Le groupe Orloge Simard (photo) se produira-t-il à l’Auberge Île du Repos cet été? C’est l’une des nombreuses questions qui hantent ce diffuseur enraciné à Péribonka depuis les années 1980.
Le groupe Orloge Simard (photo) se produira-t-il à l’Auberge Île du Repos cet été? C’est l’une des nombreuses questions qui hantent ce diffuseur enraciné à Péribonka depuis les années 1980.

Doutes et inquiétudes à l’Auberge Île du Repos

« Je passe 50 heures par semaine à jongler avec toutes les possibilités. On est encore dans le doute », confie Bernard Duchaîne, directeur général de l’Auberge Île du Repos. Y aura-t-il des spectacles cet été, dans la salle située à Péribonka ? Les services de restauration et d’hébergement seront-ils offerts ? Autant de questions qui hantent ses jours et parfois ses nuits.

Joint par Le Quotidien afin de dresser le portrait de la situation, l’administrateur ne fait pas mystère de son inquiétude. Peu importe ce que décidera le gouvernement du Québec en matière de déconfinement, il faudra obtenir de l’aide rapidement pour assurer la suite des choses parce que toutes les options comportent des pièges.

S’il devenait possible de tenir des spectacles, par exemple, tout en respectant la règle des deux mètres, seulement 24 personnes pourraient accéder à la salle d’une capacité de 130 places. Comme le seuil de rentabilité se situe à 70 entrées, en moyenne, on devine l’impact que ça aurait sur le budget.

« Ma programmation comprend des noms comme Orloge Simard, Laurence Jalbert et Philippe Bond. J’étais en avance par rapport aux années précédentes, puisqu’à la fin de mars, il me restait seulement cinq ou six dossiers à régler », mentionne Bernard Duchaîne. Il précise qu’aucun contrat n’a été signé, ce qui met le diffuseur à l’abri des pénalités en cas d’annulation ou de report des activités.

S’il fallait renoncer à la programmation 2020, la plupart des artistes seraient prêts à décaler leur visite d’un an. Dans l’immédiat, par contre, ça signifierait que l’Auberge Île du Repos verrait s’envoler 35 % de son chiffre d’affaires, puisque les spectacles font tourner la billetterie, tout en générant des revenus de bar. En prime, ils incitent plusieurs personnes à faire escale pour la nuit.
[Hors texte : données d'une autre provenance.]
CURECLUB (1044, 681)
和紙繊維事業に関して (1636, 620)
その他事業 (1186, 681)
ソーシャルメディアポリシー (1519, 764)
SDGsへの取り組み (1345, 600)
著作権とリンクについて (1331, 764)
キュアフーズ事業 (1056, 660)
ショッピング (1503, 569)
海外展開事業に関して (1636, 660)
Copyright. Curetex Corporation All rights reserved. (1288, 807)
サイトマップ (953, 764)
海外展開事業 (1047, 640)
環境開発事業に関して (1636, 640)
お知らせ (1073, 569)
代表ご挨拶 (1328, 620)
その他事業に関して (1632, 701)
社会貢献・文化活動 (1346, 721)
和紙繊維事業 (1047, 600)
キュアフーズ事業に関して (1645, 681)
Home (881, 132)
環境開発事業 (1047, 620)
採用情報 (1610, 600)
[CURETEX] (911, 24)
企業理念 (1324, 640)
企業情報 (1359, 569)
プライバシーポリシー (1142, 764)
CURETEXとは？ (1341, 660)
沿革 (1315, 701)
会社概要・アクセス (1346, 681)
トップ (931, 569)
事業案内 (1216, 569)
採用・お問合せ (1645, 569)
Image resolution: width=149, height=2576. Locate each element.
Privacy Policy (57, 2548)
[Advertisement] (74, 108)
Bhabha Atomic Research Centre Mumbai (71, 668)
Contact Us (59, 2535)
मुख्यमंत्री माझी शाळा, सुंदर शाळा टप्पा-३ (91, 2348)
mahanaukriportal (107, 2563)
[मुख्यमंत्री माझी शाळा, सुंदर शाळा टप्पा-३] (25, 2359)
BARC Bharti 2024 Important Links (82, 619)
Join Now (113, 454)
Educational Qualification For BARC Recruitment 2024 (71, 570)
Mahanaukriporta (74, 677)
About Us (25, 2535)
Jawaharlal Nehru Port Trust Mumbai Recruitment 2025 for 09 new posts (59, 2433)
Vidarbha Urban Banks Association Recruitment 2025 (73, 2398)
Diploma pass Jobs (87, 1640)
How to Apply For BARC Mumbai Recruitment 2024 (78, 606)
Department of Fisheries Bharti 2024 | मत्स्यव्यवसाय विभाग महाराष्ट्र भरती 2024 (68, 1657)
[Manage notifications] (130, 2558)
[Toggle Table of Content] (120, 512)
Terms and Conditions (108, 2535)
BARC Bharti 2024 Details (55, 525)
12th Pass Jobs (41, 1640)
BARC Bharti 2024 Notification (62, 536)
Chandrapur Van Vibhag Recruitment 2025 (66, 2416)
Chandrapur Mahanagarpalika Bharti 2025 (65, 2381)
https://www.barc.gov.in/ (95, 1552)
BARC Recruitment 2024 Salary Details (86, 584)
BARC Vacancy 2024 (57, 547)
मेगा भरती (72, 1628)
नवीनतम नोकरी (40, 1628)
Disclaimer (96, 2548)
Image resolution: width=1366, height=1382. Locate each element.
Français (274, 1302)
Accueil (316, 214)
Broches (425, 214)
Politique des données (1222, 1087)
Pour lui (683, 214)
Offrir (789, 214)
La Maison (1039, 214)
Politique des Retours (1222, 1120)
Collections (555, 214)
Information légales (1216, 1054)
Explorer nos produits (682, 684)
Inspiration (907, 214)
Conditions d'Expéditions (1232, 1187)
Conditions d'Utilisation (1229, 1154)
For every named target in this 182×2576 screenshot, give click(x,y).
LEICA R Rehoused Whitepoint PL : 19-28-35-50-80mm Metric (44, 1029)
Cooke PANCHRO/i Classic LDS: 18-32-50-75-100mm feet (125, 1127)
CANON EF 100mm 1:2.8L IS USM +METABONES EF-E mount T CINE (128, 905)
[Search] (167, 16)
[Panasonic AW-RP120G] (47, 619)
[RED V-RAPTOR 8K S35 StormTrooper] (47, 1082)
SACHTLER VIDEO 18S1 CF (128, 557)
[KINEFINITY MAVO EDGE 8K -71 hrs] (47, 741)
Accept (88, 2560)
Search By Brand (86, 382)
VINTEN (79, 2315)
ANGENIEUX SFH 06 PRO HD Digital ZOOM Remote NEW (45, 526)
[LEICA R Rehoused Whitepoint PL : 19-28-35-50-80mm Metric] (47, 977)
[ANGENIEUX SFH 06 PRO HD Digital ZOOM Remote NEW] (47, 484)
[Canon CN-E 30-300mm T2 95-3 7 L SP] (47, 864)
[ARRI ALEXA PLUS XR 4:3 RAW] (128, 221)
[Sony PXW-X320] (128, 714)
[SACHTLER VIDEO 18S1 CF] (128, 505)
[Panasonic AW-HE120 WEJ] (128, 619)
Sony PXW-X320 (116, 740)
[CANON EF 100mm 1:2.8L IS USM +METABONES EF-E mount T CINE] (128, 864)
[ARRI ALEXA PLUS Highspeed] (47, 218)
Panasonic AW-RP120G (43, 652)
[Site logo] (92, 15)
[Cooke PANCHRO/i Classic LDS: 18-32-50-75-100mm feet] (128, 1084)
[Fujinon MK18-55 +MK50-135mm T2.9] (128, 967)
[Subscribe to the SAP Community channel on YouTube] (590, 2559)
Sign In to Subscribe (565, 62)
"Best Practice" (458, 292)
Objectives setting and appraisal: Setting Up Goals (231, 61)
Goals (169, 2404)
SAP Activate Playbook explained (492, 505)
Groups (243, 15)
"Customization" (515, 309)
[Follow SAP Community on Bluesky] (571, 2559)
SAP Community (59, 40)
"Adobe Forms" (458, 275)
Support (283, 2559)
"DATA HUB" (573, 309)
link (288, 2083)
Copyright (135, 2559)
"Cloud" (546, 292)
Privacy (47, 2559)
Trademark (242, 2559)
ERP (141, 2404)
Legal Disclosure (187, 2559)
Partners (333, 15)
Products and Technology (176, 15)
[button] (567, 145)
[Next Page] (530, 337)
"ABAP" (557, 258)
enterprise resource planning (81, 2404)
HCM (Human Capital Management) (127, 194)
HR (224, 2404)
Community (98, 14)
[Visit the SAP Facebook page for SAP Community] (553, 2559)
C’est dans ce contexte que les frais fixes pèseraient de tout leur poids, surtout si on devait aussi fermer le restaurant et l’auberge, une possibilité qui n’a rien de fantaisiste. « En incluant des postes budgétaires comme l’électricité, les taxes et les assurances, ainsi que nos cotisations à différentes organisations, les frais fixes me coûtent 4000 $ par mois », révèle Bernard Duchaîne.

Grave danger

Même si l’organisme sans but lucratif a complété l’exercice précédent en engrangeant un léger surplus, et même si le Conseil des arts et des lettres du Québec a versé la moitié de la subvention attendue pour l’année 2020-2021, plutôt que 25 % comme c’est la norme à ce stade-ci, il pourrait frapper le mur dans un horizon rapproché. La situation est d’autant plus délicate qu’on parle ici d’un diffuseur saisonnier. Il a présenté son dernier spectacle il y a près de six mois et s’il y a fermeture cet été, le prochain n’aura lieu qu’en juin 2021. Autant dire une éternité.

Même du côté de l’hébergement, les points d’interrogation abondent. Qu’adviendra-t-il des cyclistes américains qui fréquentent la Véloroute des Bleuets au printemps ? La frontière demeurera-t-elle fermée ? Et les touristes européens, qui représentent 15 % de la clientèle ? Où seront-ils? Et on ne parle pas des personnes âgées de 70 ans et plus, qui aiment l’atmosphère bucolique de l’auberge. Auront-elles le droit de sortir de leur résidence et si oui, craindront-elles de prendre un bain d’humanité si tôt après la crise ?

Ce qui est clair, pour l’heure, c’est que des représentations sont effectuées par le ROSEQ, au nom des diffuseurs qui en font partie. La bourse RIDEAU, tout comme Objectif Scène à l’échelle du Saguenay-Lac-Saint-Jean, apportent également du soutien. Le dossier n’est pas fermé, loin de là, mais le temps file dangereusement vite.

« À l’heure actuelle, je ne suis pas en mesure d’affirmer que nous passerons à travers », résume ainsi Bernard Duchaîne.